What to work on. Lift out all lines below that contain "price".

[Pixel coordinate grounding data]
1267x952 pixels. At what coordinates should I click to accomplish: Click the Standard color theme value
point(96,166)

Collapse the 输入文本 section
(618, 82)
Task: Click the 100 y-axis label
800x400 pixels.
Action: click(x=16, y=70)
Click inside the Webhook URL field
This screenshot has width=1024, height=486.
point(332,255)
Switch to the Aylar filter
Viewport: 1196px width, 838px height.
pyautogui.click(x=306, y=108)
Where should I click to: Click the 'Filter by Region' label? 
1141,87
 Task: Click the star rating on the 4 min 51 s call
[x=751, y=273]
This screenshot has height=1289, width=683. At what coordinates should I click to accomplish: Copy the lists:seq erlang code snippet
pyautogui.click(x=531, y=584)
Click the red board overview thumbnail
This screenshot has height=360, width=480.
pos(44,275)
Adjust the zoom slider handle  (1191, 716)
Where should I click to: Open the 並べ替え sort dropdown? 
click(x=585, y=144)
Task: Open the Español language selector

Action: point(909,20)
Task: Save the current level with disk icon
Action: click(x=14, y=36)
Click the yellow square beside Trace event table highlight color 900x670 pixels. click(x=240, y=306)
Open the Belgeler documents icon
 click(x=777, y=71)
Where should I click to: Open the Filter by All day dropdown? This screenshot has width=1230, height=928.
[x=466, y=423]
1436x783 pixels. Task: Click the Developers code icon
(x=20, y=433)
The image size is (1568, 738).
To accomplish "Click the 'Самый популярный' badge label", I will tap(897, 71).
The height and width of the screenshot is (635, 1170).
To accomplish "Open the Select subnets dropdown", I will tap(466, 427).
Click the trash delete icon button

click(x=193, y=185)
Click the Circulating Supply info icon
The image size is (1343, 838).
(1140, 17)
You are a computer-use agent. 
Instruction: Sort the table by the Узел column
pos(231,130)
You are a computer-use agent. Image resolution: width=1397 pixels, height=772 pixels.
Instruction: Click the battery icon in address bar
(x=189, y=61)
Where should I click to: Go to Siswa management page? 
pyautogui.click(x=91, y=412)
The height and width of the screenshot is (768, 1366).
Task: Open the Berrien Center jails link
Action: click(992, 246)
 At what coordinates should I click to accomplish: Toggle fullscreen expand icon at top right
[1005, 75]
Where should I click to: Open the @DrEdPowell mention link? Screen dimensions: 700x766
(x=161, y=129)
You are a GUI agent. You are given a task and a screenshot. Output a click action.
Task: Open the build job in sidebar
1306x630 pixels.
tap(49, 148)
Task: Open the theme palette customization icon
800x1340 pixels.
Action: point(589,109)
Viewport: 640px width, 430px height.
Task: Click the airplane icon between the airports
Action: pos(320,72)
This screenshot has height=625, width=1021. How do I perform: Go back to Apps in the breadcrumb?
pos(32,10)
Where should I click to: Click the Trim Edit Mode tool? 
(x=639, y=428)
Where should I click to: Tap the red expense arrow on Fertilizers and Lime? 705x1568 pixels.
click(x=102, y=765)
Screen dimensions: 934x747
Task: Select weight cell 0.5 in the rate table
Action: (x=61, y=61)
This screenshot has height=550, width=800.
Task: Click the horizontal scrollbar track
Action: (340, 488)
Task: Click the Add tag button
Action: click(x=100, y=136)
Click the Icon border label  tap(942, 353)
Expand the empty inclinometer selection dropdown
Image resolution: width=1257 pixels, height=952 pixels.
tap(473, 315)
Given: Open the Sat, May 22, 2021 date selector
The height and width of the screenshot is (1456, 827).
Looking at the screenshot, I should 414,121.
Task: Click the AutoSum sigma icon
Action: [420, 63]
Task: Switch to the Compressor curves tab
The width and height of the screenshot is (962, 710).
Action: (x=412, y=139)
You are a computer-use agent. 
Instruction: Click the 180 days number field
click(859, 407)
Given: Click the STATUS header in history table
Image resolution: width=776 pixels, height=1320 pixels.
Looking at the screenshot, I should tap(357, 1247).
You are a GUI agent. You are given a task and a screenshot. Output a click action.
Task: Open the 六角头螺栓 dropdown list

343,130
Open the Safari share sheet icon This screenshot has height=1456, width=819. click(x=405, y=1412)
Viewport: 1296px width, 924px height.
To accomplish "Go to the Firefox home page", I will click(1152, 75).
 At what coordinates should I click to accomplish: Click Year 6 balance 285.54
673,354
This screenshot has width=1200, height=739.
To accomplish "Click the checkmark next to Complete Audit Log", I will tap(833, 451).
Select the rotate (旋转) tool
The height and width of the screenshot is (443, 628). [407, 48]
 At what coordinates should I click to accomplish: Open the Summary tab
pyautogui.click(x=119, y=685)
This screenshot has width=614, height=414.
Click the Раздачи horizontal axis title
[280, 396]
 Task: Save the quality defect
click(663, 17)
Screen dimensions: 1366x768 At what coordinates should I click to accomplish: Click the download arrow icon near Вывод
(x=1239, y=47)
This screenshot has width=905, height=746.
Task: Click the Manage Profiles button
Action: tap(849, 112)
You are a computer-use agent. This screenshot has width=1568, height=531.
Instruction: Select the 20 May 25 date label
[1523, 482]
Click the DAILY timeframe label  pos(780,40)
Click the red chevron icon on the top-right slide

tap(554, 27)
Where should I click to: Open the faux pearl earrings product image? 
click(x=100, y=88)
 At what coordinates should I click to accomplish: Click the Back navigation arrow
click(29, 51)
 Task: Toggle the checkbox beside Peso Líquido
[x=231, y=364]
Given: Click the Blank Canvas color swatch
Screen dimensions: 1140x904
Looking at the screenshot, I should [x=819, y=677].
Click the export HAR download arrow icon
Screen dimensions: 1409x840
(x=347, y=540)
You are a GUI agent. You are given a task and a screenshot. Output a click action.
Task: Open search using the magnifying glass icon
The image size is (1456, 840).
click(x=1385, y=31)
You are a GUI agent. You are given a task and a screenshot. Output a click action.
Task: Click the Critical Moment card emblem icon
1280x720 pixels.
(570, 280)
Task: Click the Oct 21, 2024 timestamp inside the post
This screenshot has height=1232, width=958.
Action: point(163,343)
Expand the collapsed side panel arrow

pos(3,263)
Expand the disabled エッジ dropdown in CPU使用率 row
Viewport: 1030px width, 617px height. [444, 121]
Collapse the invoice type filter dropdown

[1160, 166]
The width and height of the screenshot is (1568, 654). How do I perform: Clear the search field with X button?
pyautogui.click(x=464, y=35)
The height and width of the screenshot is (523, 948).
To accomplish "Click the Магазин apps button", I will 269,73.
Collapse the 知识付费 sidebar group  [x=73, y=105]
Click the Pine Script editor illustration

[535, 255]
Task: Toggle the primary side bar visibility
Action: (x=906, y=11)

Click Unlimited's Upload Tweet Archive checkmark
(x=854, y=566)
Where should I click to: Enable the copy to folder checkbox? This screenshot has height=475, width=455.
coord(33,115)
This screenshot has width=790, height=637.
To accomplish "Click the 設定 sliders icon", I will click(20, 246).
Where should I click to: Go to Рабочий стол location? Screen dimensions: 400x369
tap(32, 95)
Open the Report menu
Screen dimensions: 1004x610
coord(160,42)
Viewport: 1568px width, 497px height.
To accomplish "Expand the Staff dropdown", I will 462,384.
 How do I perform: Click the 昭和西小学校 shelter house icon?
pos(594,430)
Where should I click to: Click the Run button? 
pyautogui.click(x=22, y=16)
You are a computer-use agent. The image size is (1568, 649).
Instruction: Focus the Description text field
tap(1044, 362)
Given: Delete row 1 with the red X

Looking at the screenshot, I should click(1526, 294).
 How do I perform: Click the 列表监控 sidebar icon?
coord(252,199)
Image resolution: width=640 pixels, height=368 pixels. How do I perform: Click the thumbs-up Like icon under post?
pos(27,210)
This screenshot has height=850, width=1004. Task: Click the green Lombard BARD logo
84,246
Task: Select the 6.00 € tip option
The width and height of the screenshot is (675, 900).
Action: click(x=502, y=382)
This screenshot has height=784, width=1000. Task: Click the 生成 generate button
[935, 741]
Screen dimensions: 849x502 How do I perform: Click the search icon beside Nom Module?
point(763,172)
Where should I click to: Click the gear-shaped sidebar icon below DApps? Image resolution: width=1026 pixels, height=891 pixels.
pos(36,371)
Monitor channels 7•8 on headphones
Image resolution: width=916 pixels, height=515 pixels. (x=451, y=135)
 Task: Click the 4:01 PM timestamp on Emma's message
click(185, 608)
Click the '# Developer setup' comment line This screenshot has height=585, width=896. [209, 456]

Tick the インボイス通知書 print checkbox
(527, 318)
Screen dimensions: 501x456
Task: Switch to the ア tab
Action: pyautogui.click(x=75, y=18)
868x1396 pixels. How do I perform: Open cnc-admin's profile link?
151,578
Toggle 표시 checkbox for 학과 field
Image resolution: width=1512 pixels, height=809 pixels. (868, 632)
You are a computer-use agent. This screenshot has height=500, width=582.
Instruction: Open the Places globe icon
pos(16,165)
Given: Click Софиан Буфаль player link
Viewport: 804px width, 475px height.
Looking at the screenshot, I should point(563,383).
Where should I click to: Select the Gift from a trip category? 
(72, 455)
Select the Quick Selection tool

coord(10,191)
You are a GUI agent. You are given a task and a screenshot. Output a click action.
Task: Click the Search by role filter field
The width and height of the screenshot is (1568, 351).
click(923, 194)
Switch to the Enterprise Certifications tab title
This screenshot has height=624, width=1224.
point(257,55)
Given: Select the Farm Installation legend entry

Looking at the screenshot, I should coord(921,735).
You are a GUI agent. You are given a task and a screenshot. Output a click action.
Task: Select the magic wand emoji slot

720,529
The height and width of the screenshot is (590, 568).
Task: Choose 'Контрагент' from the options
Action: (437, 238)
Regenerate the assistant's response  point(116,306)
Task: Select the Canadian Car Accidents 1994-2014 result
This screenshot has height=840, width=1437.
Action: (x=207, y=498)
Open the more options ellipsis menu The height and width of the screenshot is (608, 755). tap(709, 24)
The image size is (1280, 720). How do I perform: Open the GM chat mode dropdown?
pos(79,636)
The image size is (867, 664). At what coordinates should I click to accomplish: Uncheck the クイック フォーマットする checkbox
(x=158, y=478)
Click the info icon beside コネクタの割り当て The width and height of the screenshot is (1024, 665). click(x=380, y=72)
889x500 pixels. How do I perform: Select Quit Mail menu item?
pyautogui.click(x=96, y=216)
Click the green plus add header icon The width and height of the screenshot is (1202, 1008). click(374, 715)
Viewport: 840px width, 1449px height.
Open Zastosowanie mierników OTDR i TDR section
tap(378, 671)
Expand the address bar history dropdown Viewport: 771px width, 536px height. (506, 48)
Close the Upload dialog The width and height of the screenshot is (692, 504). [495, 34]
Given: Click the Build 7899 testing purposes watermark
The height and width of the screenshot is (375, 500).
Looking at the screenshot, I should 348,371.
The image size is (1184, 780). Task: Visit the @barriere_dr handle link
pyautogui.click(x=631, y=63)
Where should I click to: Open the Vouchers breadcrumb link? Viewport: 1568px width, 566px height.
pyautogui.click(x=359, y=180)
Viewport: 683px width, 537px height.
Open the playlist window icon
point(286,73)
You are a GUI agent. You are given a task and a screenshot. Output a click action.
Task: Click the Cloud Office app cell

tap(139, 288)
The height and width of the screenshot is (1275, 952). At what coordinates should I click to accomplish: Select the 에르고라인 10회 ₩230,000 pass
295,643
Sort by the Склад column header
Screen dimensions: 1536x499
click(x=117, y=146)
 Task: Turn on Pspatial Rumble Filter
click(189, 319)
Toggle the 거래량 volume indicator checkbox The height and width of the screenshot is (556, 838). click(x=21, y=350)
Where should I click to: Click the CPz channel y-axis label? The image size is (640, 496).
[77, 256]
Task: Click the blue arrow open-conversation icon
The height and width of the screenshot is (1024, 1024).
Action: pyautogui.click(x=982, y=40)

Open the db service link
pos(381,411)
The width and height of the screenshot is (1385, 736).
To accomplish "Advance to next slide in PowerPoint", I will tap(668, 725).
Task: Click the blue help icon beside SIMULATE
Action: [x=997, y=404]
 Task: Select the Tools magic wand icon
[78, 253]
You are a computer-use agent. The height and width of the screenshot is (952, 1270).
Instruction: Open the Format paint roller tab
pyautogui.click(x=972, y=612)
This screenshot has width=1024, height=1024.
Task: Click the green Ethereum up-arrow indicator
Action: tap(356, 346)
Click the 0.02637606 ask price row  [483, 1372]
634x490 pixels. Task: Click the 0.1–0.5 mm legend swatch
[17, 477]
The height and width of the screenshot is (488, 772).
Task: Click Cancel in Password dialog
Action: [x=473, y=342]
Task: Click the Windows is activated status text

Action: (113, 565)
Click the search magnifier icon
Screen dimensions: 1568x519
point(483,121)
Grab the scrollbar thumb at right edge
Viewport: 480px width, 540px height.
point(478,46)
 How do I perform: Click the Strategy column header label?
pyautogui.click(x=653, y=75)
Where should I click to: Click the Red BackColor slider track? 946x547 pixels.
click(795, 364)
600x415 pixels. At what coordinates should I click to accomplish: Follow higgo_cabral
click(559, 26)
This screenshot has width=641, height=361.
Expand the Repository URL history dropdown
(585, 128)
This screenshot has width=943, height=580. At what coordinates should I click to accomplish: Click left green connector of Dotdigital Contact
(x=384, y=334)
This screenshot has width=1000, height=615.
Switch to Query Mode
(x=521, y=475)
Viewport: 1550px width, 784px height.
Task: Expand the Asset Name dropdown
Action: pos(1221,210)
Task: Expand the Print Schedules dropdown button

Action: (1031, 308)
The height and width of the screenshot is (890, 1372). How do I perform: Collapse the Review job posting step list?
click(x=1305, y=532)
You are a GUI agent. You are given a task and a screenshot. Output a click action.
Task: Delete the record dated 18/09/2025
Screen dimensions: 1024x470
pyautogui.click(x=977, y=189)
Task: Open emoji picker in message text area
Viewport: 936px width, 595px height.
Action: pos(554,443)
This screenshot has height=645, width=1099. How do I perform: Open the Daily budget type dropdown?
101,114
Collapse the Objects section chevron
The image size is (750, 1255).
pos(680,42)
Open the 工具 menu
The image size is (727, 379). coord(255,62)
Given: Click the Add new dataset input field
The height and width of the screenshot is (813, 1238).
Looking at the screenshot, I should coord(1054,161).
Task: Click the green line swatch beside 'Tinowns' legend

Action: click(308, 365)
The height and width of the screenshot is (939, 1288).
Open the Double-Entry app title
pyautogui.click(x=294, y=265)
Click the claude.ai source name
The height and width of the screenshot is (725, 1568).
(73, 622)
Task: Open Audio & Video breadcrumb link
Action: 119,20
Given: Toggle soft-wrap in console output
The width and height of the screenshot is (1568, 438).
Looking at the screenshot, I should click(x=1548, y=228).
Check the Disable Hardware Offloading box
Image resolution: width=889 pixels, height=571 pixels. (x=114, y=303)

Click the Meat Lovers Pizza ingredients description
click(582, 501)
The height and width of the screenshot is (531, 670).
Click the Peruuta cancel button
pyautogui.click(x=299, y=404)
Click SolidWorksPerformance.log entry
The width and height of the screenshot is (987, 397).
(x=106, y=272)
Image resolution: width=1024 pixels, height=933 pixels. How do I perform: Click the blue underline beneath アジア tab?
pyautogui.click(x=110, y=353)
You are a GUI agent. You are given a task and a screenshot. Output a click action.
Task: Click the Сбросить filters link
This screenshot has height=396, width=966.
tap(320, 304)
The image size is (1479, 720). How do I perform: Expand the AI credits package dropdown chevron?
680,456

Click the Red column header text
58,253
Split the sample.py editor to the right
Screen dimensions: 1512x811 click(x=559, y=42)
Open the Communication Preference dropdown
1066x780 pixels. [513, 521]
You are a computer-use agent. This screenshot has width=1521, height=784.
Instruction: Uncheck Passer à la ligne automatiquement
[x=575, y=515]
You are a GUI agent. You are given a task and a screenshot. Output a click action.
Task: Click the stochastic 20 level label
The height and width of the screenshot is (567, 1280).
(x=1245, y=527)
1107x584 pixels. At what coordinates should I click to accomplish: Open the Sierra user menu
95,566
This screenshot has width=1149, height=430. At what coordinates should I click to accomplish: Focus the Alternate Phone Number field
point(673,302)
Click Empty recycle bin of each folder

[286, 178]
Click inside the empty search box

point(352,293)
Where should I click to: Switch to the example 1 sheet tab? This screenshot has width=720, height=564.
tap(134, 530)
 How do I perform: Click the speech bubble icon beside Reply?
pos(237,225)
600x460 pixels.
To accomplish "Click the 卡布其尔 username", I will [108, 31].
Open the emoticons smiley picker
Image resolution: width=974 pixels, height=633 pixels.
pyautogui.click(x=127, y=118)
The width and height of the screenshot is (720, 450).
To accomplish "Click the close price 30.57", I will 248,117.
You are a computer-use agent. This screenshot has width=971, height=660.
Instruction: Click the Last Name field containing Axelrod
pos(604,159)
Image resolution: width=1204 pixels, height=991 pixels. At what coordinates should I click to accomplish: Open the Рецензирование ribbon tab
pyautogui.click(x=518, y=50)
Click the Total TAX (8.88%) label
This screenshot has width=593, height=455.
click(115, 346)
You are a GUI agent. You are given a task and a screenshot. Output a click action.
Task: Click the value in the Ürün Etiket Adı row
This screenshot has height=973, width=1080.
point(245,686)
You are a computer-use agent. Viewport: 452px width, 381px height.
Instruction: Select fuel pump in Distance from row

Result for this exercise.
Click the 0.02637606 ask price row  [483, 1372]
To accomplish "Click the close price 30.57", I will 248,117.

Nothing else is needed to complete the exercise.